El dinero tiene tres funciones: medio de intercambio indirecto de aceptación generalizada (para pagar por bienes y servicios y saldar deudas), depósito de valor (atesorar sin intercambiar, sin ganar ni perder valor), y unidad de cuenta (referencia de precios y contabilidad financiera con registros, apuntes o asientos contables de tenencia o movimientos de dinero y bienes valorados en dinero: ingresos y gastos, resultados, activos y pasivos, patrimonio neto, beneficios o pérdidas).

Para cumplir sus funciones de forma eficiente el dinero debe tener ciertas características ideales (no todas las cosas son buenos dineros): duradero (persistente, resistente, no se gasta o estropea con el uso); costes de transacción pequeños; fácil de transmitir y proteger y difícil de robar; fácil de identificar y difícil de falsificar; existe de forma natural o se puede producir, manipular y dividir en diferentes unidades fungibles (homogéneas, sustituibles, intercambiables unas por otras) a su vez agregables para ajustarse a muy diversos precios de intercambio; relativamente escaso y con alto valor por unidad de peso y volumen para fácil uso, almacenamiento y transporte (no tan escaso que no haya suficiente y su densidad de valor sea excesiva).

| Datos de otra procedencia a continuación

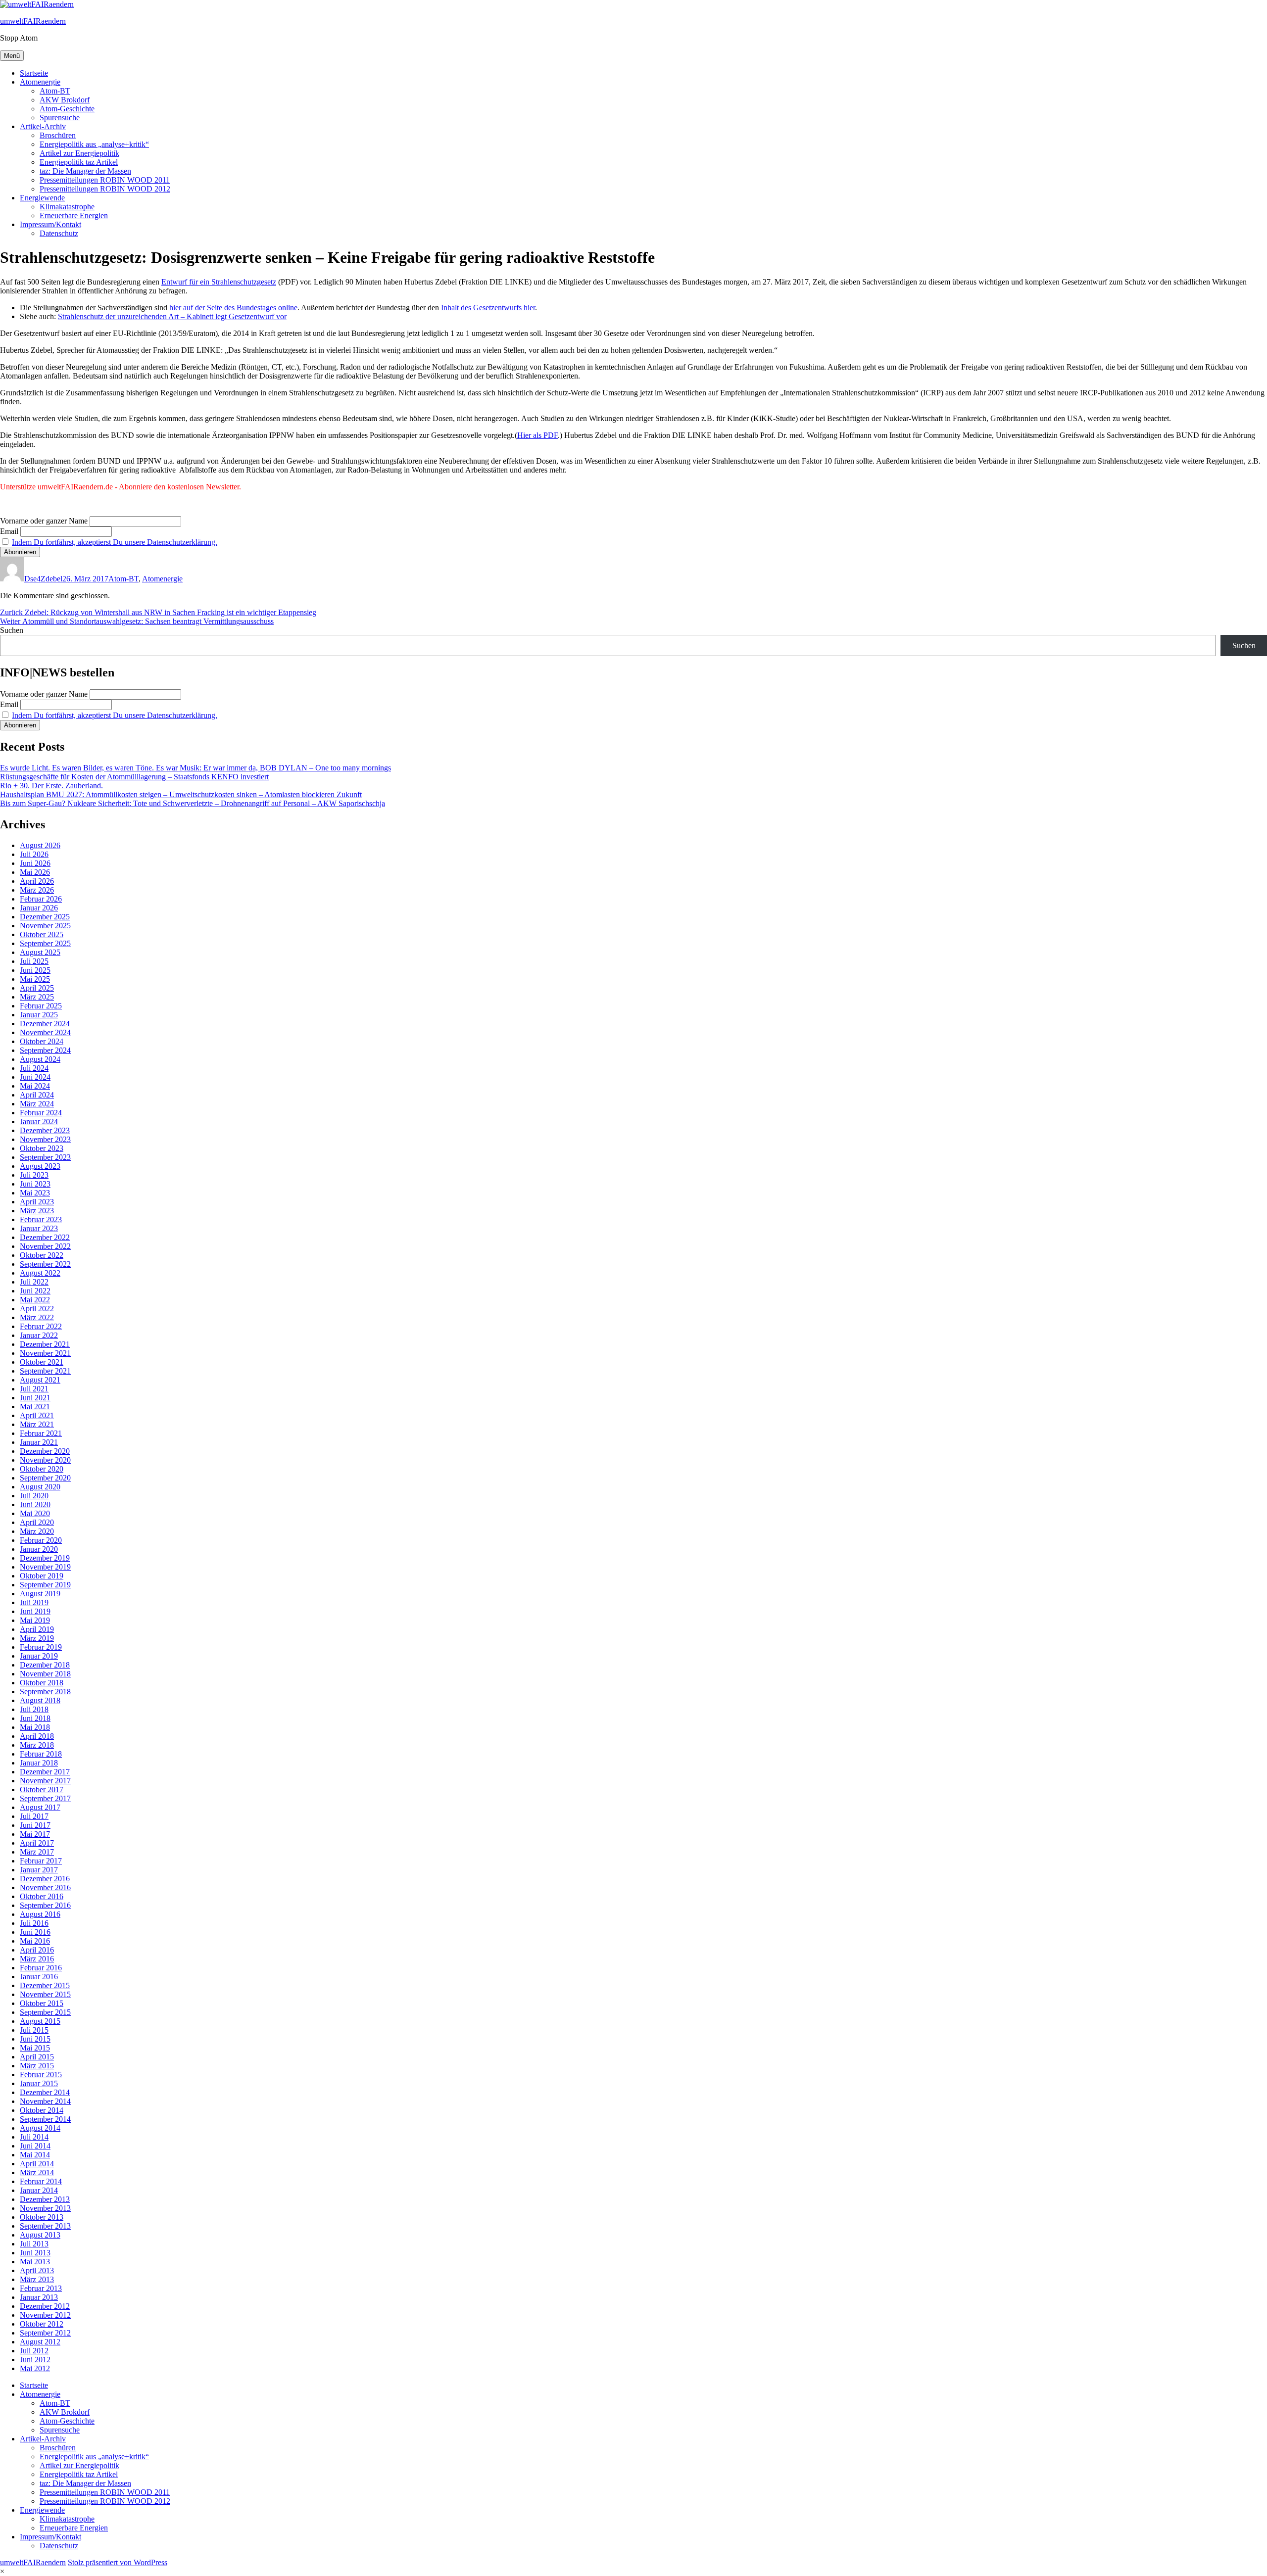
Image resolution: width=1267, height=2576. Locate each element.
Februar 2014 (41, 2181)
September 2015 (45, 2012)
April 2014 (37, 2163)
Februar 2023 (41, 1219)
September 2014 (45, 2119)
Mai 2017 (35, 1834)
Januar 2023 (39, 1228)
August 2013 (40, 2235)
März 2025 (37, 997)
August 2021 (40, 1380)
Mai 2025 (35, 979)
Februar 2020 (41, 1540)
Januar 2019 (39, 1656)
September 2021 (45, 1371)
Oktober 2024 (41, 1041)
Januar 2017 (39, 1869)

Diversas entidades satisfacen estos requisitos en mayor o menor medida, y nunca de forma perfecta o absoluta: el dinero es una cualidad que se tiene en diversos grados. No hay un solo dinero universal posible: pueden existir diversos tipos de dinero más o menos útiles y eficientes según diferentes circunstancias tecnológicas, culturales, sociales, económicas, políticas y legales, las cuales son variables en el espacio y en el tiempo. En una misma economía pueden coexistir diferentes formas de dinero (en sentido estricto o amplio), unas más importantes y otras accesorias, unas básicas y otras derivadas (sustitutos o complementos definidos en función de un dinero más fundamental). Históricamente unas formas de dinero sustituyen o complementan a otras.

Lo que se entiende por medios de pago es problemático: conviene distinguir el dinero (lo que se atesora o intercambia) de los sistemas utilizados para su uso. Las tarjetas de débito o crédito permiten ordenar transacciones pero no son dinero sino formas de facilitar pagos y cobros; las tarjetas prepago o monederos electrónicos contienen dinero pero no son dinero (salvo que puedan intercambiarse y circular, en cuyo caso serán complementos monetarios).

Los distintos tipos de dinero se diferencian según varios criterios y propiedades (que pueden ser independientes o combinarse o solaparse parcialmente).

– Si tiene valor de uso (como una mercancía) además del valor de intercambio monetario. El oro y la plata tienen usos ornamentales o industriales; el ganado puede trabajar o utilizarse como alimento; el papel moneda, los apuntes contables, o los bitcoins no tienen valor de uso.

– Desde el punto de vista físico puede ser: un bien u objeto meramente material cuyo valor depende de sus cualidades (físicas, químicas, biológicas) y de su cantidad (monedas o lingotes de oro o plata, caparazones de algunos moluscos); un bien material en forma de objetos discretos transferibles cuyo valor no depende estrictamente de la naturaleza de su soporte físico (el cual podría ser otro diferente), sino de alguna representación simbólica convencional (un billete de banco, una ficha o monetiforme, una moneda metálica en un sistema de dinero fiat); un intangible que no existe en forma de múltiples objetos transferibles sino solo como parte abstracta de un sistema de representación de información basado en diferentes tecnologías (un depósito bancario en un libro de contabilidad en papel o en un formato electrónico, una moneda virtual en su libro contable).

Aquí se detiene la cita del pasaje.